Re: Origin of Ellipsis (was: RE: Empty set)

From: Philippe Verdy <verdy_p_at_wanadoo.fr>
Date: Sun, 15 Sep 2013 21:21:47 +0200

Do you mean saving two characters for posting to Tweeter ? Well may be, but
Tweeter clearly does not promote correct typography and not even correct
orthography. It is clearly not a good model for publishing.

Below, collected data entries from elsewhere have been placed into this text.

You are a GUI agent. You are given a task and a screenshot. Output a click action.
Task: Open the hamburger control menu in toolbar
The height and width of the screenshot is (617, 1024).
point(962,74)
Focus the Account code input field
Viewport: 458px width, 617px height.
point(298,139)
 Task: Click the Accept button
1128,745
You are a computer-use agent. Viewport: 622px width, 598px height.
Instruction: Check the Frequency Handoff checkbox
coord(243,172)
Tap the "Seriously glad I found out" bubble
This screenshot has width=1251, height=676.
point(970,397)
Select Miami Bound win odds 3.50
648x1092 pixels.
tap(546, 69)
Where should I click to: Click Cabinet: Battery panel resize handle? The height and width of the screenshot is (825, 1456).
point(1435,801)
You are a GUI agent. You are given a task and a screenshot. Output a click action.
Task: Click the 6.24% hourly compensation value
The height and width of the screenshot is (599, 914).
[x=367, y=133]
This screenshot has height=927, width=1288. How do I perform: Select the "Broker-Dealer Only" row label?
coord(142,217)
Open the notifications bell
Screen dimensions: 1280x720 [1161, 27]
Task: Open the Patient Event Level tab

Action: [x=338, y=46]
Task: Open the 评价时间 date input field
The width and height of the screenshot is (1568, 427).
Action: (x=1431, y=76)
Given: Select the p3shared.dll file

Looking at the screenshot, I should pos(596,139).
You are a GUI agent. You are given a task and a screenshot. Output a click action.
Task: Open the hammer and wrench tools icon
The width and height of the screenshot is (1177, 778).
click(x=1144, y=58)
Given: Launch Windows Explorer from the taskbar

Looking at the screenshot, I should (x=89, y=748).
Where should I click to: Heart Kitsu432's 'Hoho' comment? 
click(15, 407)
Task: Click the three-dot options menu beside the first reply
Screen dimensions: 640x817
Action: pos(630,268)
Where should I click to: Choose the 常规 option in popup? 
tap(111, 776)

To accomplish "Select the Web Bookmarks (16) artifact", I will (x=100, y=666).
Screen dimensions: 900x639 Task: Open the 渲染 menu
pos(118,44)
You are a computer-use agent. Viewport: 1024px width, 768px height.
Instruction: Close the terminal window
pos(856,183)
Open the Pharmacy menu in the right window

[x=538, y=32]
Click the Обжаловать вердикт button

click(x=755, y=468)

But given the history of this character, I just wonder why it was not
mapped along with East-Asian compatibility punctuations where it should
have always been. And many fonts have ignored this history and the intent
for compatibility with legacy CJK codepages. So not only they used
incorrect metrics for use with other scripts, but they also did not honor
the metrics of these CJK scripts. This is now a character which we should
not use at all as it does not even work as intended in any context (except
for those similar to tweets).

If there's something to do now (given it is no longer used in CJK
contexts), it's to strongly recommand that fonts map them to exactly the
same glyph as the one obtained by aligning three periods in a raw without
any additional space or kerning. And may be demand that renderers ignore
these font mappings and systematically replace it with three separate
periods so that they can properly apply correct justifications and glyph
metrics, with at least two branches depending on the previous glyph (CJK or
not, and possibly: if CJK, half-width or fullwidth, otherwise look at font
metrics of the previous glyph to see if it's monospaced or not and if not,
replacing by using 3 standard periods).

Those users that will want more spacing between dots of an ellipsis should
have to use explicit spacing in their encoded texts. And those that want
less spacing should use ligature control such as ZWJ between standard
periods as well Clearly this character must be clearly deprecated for all
uses except CK contexts, and should probably be even dropped from mappings
in most fonts (except CJK or monospaced fonts).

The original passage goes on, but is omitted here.